▸ **TASK BRIEF**: Beneath this line are the data; copy exactly the part of them that opens with the line containing "Task: Hide the Camera object in viewport" and closes with the line containing "Viewport: 1024px width, 768px height.", and only that part.

▸ **ENTRIES PROVIDED**:
..........

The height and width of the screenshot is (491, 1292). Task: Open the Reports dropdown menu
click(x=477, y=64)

..........

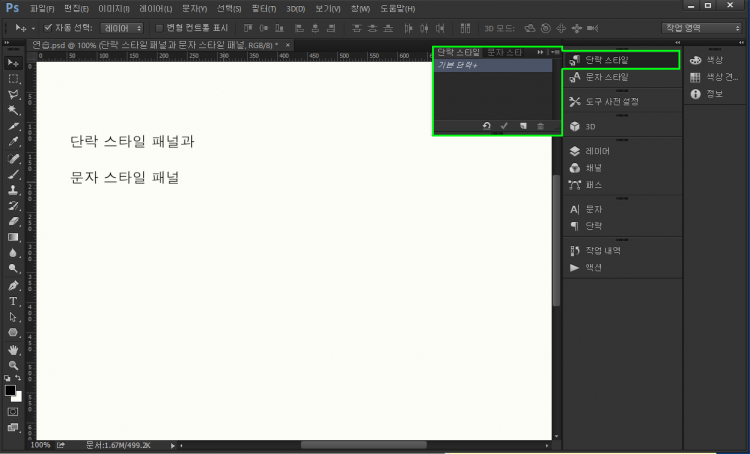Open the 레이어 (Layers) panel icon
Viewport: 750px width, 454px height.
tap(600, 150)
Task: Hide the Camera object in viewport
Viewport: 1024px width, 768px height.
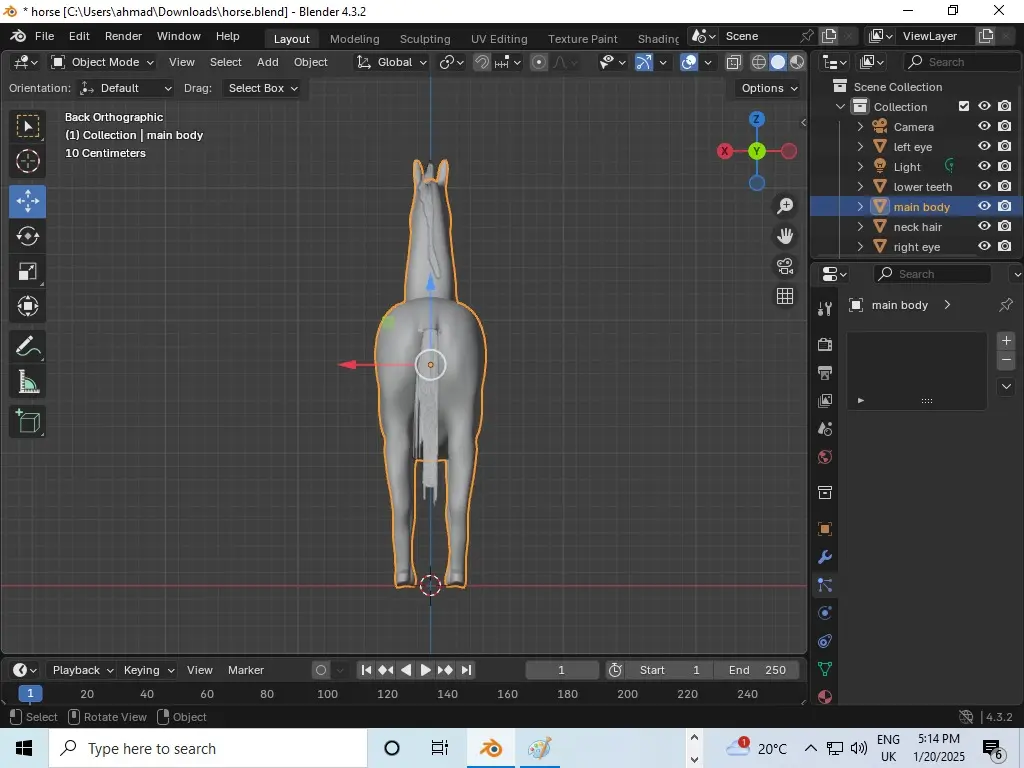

..........

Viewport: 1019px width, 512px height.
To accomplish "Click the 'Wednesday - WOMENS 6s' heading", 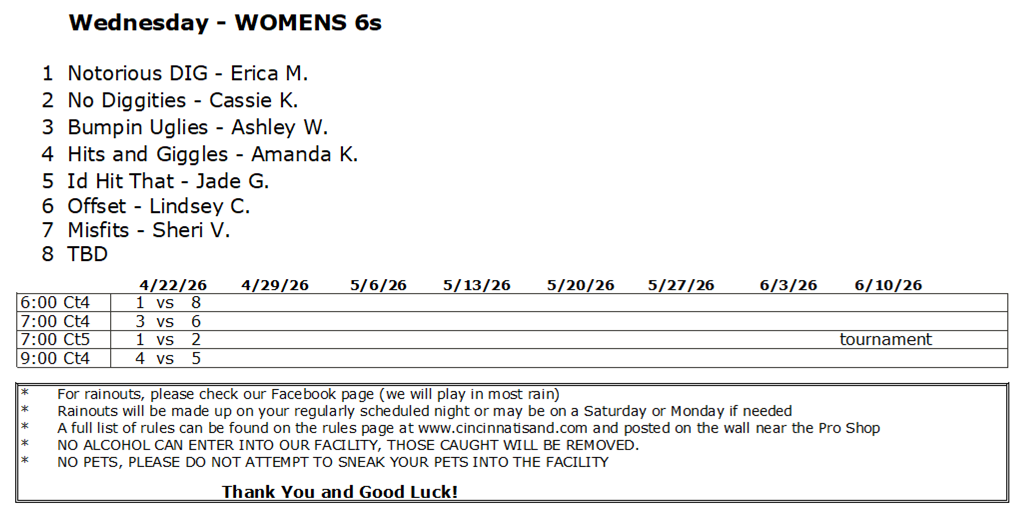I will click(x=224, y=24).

..........

▸ **RESULT FOR THIS TASK**:
Task: Hide the Camera object in viewport
Viewport: 1024px width, 768px height.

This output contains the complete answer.